For purely selfish reasons, when one looks at a sample of Faruqi’s nutty opinions, she should be defending free speech, rather than running off to the AHRC complaining that she is offended by something Hanson has said. Faruqi’s comment, for example, that our federal government supports “Israel’s genocide” is deeply offensive and ignorant.

And so were Faruqi’s comments last year that Australia was a “criminal” nation, responsible by its inaction on climate change, for the floods last year in Pakistan.

Hanson’s comment may well have offended Faruqi. And so what? X, formerly Twitter, is a cesspool. Get a life. Move on.

That said, Faruqi’s claim to be a victim has enabled Hanson to carry out an important public service by asking the courts to tell us whether 18C is constitutional.

Even if 18C is constitutional, the next question for us is: is 18C an appropriate law for a democracy where some debates will inevitably cause offence to some people?

At a time of increasing tensions and passions, with growing claims of anti-Semitism and deep concerns about civilian deaths in Gaza, some people will express views that are uncomfortable, often offensive, even anti-Semitic.

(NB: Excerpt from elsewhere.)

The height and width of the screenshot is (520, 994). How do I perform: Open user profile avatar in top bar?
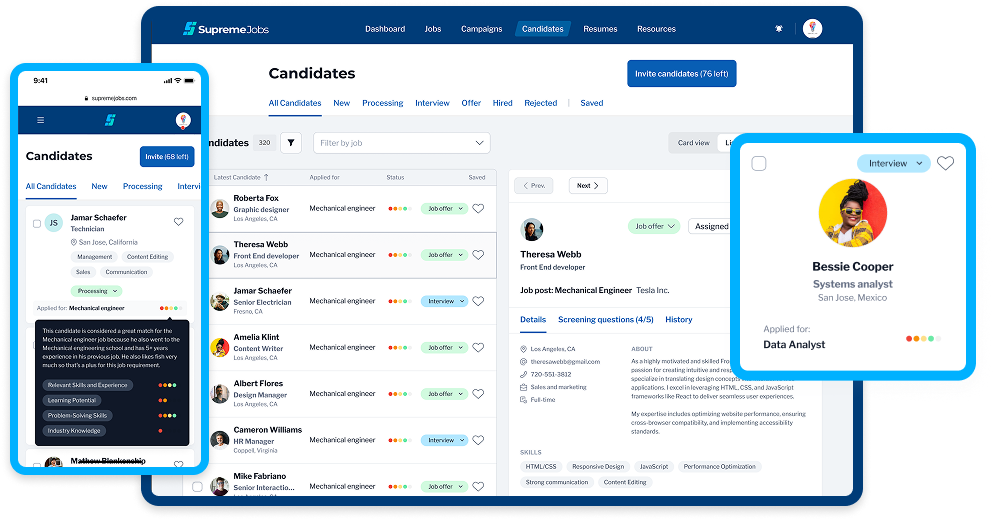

In a healthy democracy, we should go head to head with these views, robustly debating difficult questions and offensive opinions. What, for example, is anti-Semitism? Is the phrase being used too loosely in an effort to curtail free speech? When we say that Hamas must be destroyed, the pertinent question surely is, at what cost?

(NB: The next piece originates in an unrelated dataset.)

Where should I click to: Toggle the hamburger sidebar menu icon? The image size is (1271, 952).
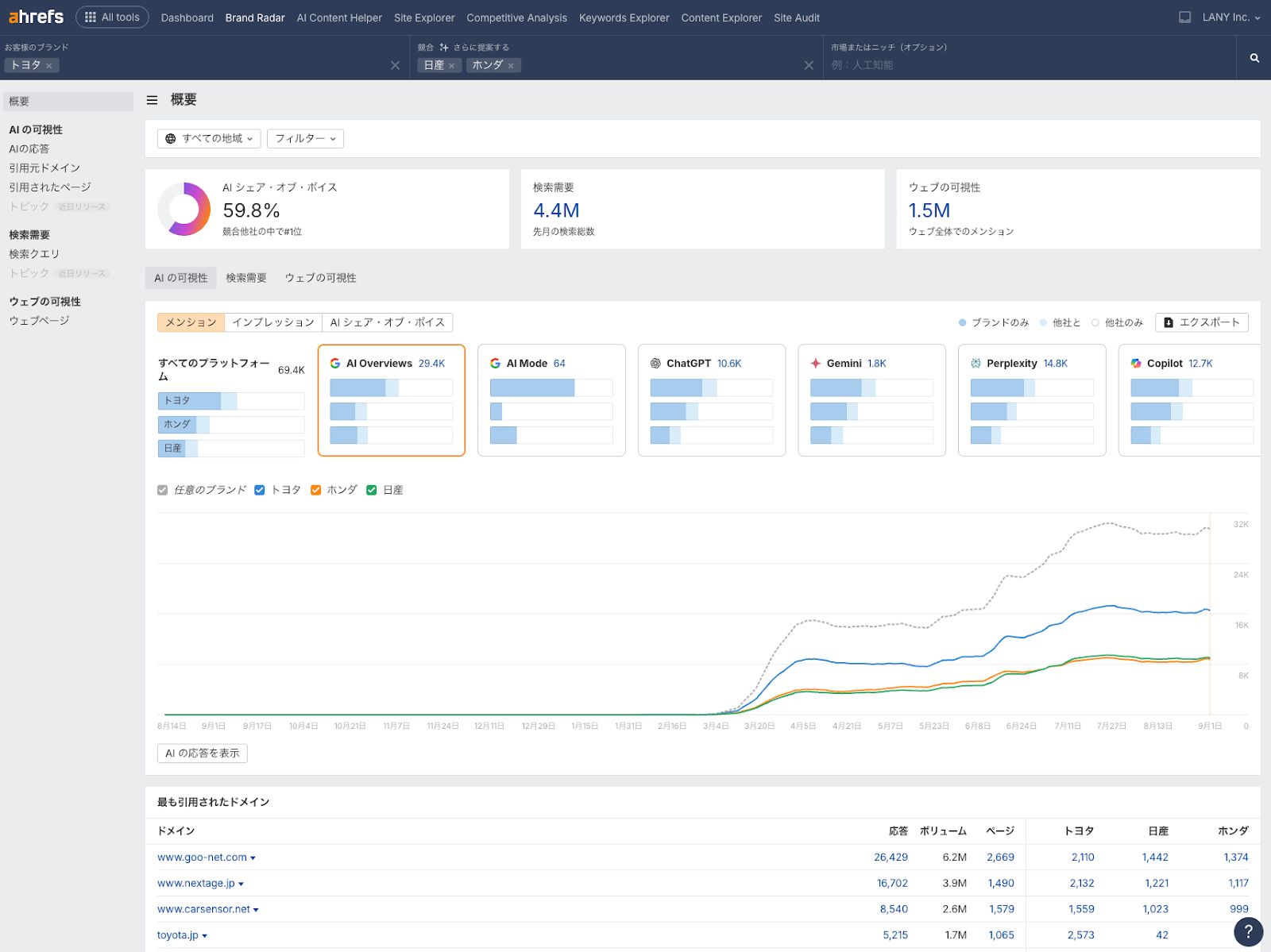pyautogui.click(x=152, y=100)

Only this messy, noisy, and magnificently liberal process will allow us to ask hard questions, test our own views, hear a range of views, settle on the most sensible ones, and confidently toss aside the offensive and dumb ones.

What’s not to love about a free society that encourages people to be robust, to think for themselves and, where appropriate, to use public shame as a weapon rather than playing the victim by using a legal sledgehammer to silence people who may make hurtful, even anti-Semitic, statements.

To paraphrase Twomey, when we hear someone make a disgracefully racial or religious or even anti-Semitic slur, rather than being incited to racial, religious or anti-Semitic hatred, it is just as likely, or probably even more likely, that we will be disgusted by their conduct.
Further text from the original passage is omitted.